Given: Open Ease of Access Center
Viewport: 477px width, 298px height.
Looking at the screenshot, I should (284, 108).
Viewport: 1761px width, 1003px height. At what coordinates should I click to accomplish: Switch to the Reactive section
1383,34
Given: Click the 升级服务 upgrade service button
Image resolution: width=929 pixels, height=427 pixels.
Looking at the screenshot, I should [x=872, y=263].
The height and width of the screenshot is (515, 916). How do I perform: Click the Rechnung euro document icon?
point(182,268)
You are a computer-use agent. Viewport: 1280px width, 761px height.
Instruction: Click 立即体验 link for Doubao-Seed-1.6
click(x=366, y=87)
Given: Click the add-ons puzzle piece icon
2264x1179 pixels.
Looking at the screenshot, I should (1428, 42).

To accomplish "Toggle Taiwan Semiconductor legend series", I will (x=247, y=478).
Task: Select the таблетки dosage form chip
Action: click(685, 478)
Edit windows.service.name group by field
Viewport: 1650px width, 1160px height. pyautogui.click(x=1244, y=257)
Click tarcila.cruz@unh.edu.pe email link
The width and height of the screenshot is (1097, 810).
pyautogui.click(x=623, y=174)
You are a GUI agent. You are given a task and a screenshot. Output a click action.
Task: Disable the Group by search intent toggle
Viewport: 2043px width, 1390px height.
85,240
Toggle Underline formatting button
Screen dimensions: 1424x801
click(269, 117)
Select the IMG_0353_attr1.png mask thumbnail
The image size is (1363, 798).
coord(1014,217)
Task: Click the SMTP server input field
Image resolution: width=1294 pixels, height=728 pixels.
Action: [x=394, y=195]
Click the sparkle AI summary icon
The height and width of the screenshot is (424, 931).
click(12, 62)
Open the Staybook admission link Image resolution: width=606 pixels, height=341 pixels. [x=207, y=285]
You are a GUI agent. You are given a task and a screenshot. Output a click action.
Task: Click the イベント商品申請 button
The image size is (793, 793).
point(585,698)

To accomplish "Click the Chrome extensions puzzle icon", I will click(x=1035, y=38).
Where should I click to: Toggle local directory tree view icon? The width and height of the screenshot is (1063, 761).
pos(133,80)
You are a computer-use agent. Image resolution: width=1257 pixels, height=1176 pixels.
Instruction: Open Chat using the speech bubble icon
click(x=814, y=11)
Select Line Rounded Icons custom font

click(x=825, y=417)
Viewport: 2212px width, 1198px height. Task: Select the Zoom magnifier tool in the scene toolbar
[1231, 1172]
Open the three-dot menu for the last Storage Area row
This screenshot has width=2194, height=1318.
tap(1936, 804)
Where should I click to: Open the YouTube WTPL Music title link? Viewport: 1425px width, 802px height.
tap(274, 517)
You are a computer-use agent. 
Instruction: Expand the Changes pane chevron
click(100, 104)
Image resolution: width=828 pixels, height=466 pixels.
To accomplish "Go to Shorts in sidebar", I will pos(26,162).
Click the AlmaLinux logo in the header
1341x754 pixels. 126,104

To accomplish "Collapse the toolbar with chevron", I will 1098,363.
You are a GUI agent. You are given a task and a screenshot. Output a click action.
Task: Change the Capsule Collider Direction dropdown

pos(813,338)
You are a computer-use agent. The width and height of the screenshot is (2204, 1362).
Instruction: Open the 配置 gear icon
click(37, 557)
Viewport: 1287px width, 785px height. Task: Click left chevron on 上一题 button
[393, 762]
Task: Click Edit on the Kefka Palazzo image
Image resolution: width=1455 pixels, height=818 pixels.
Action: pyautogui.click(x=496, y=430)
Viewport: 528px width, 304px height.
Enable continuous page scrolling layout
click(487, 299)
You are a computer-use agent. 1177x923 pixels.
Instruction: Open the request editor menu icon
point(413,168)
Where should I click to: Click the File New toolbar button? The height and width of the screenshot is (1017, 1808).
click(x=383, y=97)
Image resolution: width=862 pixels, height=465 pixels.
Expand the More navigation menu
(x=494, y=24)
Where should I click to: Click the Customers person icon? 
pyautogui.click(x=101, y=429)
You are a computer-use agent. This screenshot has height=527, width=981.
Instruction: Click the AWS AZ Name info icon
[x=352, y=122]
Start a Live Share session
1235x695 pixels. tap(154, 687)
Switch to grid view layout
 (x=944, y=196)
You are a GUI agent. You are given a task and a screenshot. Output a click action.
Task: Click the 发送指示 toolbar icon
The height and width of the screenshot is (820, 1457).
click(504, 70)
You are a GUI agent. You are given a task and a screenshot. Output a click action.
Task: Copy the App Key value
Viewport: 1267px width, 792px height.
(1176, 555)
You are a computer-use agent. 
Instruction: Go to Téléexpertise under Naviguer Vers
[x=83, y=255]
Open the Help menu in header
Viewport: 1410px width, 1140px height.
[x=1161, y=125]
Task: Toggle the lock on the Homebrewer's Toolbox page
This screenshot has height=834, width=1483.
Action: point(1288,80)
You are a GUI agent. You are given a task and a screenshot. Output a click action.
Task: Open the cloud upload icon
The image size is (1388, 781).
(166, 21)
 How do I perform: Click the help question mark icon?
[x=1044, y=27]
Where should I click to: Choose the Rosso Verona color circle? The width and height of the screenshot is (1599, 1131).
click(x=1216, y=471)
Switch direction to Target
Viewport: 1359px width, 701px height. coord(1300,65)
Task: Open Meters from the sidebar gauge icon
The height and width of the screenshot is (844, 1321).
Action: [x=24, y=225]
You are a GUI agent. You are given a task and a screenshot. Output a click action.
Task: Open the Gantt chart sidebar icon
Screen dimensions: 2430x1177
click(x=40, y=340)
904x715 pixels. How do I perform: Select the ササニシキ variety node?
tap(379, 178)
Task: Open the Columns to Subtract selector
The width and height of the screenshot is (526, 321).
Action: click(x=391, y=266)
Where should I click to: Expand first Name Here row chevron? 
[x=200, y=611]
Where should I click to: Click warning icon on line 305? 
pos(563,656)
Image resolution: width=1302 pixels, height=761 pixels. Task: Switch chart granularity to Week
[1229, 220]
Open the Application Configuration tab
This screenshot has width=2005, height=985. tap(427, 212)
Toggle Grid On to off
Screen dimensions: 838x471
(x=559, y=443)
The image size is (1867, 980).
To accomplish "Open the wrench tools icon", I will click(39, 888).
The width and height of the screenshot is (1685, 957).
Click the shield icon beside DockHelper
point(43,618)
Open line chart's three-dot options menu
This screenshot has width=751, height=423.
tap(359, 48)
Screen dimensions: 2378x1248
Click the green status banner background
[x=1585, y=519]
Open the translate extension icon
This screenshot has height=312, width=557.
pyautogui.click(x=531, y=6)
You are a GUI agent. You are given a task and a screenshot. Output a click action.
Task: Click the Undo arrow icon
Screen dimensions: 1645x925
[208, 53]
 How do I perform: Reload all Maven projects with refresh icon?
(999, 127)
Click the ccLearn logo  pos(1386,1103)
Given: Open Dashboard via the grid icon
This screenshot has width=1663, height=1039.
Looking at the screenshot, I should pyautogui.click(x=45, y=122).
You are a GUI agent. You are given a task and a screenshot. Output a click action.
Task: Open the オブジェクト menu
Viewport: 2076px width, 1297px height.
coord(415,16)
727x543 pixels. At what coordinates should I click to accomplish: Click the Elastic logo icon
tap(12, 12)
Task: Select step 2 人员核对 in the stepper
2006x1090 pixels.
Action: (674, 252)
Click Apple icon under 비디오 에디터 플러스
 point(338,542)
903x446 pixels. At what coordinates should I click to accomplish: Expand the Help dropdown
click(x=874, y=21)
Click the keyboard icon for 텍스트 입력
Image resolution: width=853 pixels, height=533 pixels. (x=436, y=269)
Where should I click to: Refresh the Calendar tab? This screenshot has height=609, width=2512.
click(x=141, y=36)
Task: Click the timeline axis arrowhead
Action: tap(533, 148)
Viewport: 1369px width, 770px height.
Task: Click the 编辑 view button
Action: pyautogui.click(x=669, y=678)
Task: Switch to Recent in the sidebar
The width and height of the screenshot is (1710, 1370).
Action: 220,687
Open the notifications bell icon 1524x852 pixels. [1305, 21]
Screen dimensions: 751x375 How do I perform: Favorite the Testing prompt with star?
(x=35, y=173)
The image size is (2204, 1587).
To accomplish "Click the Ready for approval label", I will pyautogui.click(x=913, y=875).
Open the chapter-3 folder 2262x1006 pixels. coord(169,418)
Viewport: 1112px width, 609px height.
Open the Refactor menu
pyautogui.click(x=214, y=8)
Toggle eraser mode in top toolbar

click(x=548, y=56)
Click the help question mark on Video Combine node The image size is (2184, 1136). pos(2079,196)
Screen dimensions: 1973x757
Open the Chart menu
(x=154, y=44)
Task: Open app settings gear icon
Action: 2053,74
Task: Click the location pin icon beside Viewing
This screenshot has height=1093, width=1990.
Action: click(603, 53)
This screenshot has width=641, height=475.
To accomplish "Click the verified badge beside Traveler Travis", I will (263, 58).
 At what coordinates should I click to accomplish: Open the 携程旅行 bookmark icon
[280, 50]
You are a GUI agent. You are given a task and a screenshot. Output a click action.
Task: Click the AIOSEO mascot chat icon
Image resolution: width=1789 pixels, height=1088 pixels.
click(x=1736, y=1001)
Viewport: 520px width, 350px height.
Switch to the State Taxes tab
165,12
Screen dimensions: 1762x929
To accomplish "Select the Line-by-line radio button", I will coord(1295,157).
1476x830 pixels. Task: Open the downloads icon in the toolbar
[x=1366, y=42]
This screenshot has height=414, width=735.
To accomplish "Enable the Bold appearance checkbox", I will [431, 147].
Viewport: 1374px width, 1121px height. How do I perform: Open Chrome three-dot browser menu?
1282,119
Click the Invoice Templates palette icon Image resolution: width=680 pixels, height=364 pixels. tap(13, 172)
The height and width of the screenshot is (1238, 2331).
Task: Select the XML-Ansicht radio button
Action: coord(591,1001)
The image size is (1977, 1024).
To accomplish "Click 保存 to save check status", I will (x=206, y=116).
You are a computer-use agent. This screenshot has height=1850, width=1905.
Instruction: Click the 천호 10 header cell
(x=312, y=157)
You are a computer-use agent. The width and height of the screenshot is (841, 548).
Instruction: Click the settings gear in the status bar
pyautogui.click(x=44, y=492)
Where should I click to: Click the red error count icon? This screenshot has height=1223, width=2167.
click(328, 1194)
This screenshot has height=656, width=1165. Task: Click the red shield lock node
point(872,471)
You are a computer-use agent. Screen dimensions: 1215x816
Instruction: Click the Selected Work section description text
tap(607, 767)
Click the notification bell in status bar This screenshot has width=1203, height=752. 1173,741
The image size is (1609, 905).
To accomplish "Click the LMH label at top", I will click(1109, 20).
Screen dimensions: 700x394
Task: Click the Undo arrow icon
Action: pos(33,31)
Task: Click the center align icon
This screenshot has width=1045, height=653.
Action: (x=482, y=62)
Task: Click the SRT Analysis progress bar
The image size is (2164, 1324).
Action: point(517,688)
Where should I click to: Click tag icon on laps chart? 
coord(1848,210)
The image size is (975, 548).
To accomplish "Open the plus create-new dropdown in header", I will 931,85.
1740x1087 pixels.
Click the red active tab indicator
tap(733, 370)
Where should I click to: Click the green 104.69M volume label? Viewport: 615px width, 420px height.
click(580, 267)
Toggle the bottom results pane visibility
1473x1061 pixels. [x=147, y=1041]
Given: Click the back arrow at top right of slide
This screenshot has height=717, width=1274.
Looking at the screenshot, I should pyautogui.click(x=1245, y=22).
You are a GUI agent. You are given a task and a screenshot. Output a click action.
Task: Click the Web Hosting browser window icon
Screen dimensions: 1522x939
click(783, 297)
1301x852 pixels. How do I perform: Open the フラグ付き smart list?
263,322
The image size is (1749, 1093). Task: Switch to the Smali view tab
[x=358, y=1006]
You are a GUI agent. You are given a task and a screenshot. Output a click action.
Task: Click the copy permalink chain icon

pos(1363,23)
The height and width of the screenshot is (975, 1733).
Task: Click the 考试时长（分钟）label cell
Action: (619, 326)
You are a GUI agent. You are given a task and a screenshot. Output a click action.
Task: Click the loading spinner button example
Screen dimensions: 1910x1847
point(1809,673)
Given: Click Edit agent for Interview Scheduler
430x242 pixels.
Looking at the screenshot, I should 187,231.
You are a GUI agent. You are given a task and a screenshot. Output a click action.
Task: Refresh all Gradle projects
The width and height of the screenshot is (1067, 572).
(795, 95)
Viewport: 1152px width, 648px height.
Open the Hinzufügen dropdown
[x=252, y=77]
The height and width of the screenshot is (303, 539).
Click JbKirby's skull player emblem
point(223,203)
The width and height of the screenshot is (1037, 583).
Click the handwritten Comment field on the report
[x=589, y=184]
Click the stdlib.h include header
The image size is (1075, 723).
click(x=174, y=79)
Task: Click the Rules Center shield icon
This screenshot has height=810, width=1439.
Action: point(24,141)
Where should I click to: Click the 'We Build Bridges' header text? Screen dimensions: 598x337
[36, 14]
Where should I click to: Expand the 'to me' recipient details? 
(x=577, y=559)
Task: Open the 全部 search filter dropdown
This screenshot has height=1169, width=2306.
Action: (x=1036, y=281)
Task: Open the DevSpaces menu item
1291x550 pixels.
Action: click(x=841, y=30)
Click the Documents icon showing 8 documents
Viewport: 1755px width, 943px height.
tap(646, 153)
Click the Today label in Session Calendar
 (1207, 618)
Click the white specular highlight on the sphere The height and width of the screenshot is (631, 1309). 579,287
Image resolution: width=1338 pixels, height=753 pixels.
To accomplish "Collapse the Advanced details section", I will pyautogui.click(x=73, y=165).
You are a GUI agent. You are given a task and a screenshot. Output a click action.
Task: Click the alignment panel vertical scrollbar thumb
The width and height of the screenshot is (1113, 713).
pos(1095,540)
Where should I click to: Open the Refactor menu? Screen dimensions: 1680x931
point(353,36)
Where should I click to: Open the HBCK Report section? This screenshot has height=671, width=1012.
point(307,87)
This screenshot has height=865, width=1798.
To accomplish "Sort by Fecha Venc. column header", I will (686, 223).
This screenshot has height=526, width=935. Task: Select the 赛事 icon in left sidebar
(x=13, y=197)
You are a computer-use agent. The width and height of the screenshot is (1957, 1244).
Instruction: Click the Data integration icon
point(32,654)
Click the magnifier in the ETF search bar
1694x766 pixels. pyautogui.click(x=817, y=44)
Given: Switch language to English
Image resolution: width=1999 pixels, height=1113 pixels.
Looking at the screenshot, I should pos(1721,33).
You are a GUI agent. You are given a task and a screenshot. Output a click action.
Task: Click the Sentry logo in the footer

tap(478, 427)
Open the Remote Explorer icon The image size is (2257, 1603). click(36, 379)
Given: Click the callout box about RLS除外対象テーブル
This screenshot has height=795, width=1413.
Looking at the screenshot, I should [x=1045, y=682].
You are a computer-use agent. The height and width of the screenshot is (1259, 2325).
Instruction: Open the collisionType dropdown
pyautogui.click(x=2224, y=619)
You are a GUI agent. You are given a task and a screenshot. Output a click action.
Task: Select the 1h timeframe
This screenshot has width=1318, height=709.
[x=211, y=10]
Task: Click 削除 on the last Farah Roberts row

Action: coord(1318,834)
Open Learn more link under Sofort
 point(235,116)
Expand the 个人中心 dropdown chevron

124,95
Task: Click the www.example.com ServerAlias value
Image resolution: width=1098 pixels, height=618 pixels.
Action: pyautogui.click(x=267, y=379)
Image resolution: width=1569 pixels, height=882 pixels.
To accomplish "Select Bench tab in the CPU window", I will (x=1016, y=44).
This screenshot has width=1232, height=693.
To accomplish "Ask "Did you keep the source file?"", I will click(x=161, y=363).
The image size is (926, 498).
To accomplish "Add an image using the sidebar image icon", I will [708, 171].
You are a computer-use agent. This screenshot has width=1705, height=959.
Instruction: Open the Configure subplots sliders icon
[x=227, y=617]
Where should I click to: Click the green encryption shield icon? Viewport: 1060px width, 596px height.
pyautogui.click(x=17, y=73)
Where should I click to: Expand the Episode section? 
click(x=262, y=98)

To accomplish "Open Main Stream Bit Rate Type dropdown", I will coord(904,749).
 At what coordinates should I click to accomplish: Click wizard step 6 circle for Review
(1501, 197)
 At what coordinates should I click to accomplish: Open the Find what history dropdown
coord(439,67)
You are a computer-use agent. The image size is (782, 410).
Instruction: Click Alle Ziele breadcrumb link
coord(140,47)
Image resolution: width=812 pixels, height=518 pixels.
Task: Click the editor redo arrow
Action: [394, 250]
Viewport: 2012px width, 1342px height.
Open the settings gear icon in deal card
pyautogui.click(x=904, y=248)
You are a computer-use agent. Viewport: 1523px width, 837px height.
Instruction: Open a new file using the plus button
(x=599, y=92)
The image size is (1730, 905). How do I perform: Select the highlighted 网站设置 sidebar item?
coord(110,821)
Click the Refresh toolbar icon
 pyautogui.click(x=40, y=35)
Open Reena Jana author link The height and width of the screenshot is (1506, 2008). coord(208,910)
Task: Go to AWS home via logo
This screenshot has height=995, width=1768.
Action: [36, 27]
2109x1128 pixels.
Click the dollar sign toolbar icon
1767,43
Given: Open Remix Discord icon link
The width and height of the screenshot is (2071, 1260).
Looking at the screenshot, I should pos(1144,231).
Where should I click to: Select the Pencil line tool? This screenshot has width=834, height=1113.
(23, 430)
==================================================
Exercise instructions = Lines above that have "bell": copy each of them.

The answer =
Open the notifications bell icon 1524x852 pixels. [1305, 21]
Click the notification bell in status bar This screenshot has width=1203, height=752. 1173,741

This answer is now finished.